# WRITTEN PROBLEM:
Arrange each line of the records below as a JSON list of strings, with one string per line and blank lines omitted. Leave the pictures out of the answer.

══ RECORDS PROVIDED

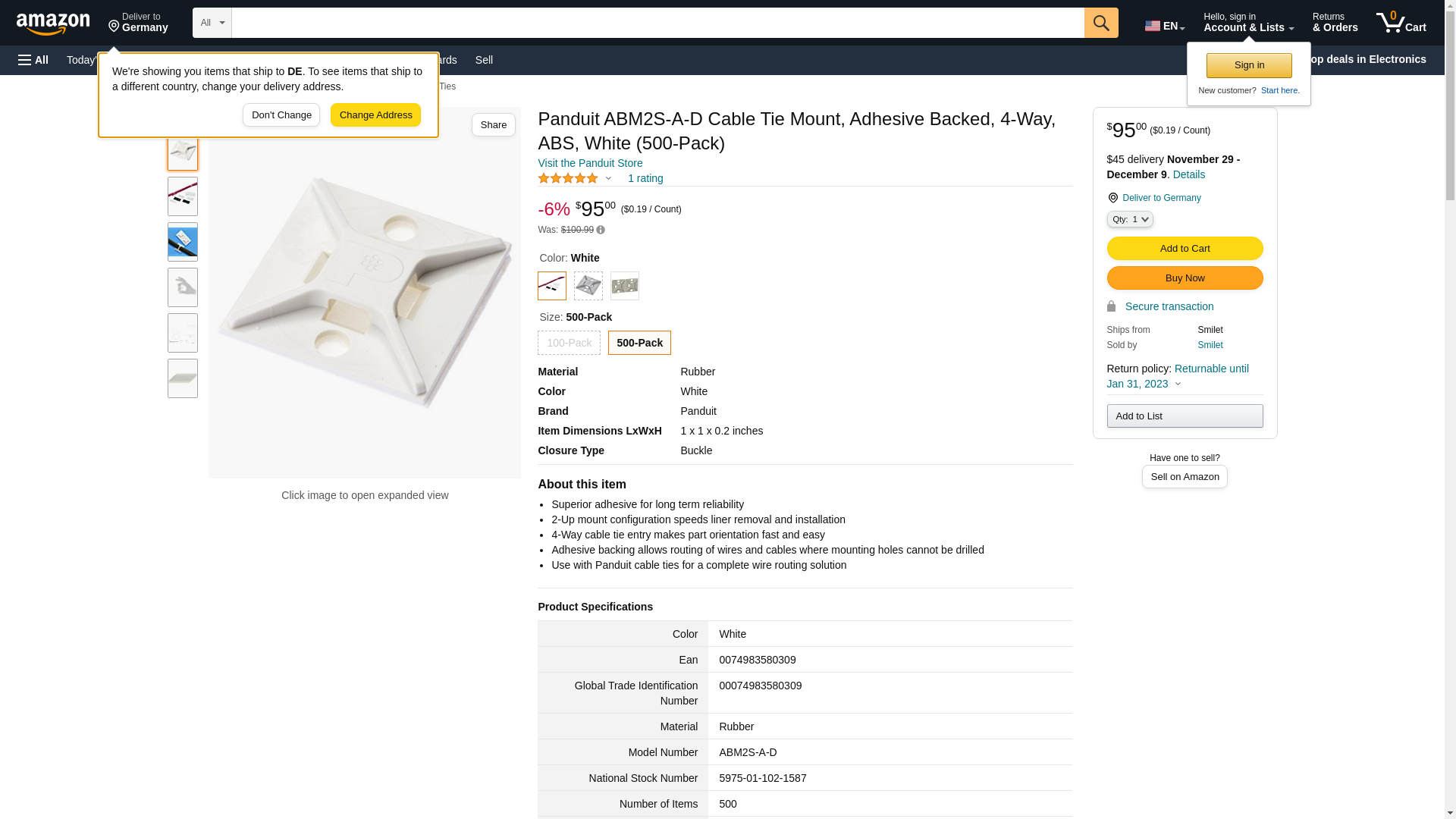Open the Qty quantity dropdown
The width and height of the screenshot is (1456, 819).
tap(1129, 219)
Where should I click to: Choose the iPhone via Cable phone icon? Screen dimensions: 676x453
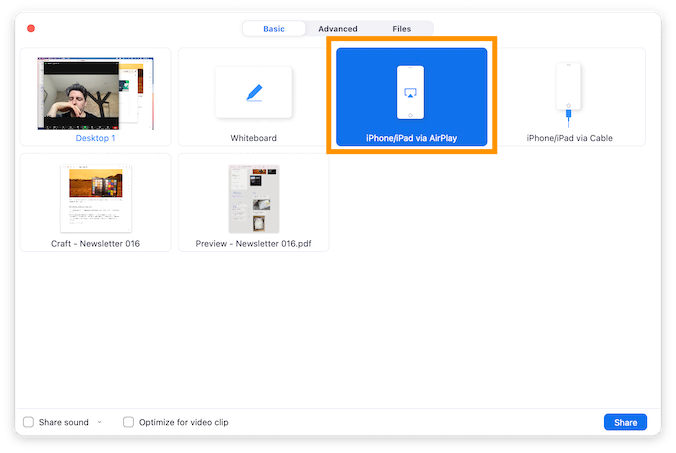(569, 91)
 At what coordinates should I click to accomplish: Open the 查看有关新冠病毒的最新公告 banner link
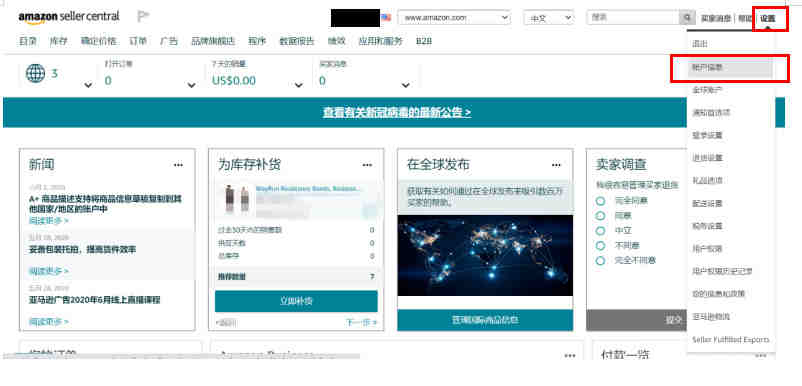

════

# EXERCISE ANSWER:
[
  "Open the Qty quantity dropdown",
  "The width and height of the screenshot is (1456, 819).",
  "tap(1129, 219)",
  "Where should I click to: Choose the iPhone via Cable phone icon? Screen dimensions: 676x453",
  "(569, 91)",
  " At what coordinates should I click to accomplish: Open the 查看有关新冠病毒的最新公告 banner link"
]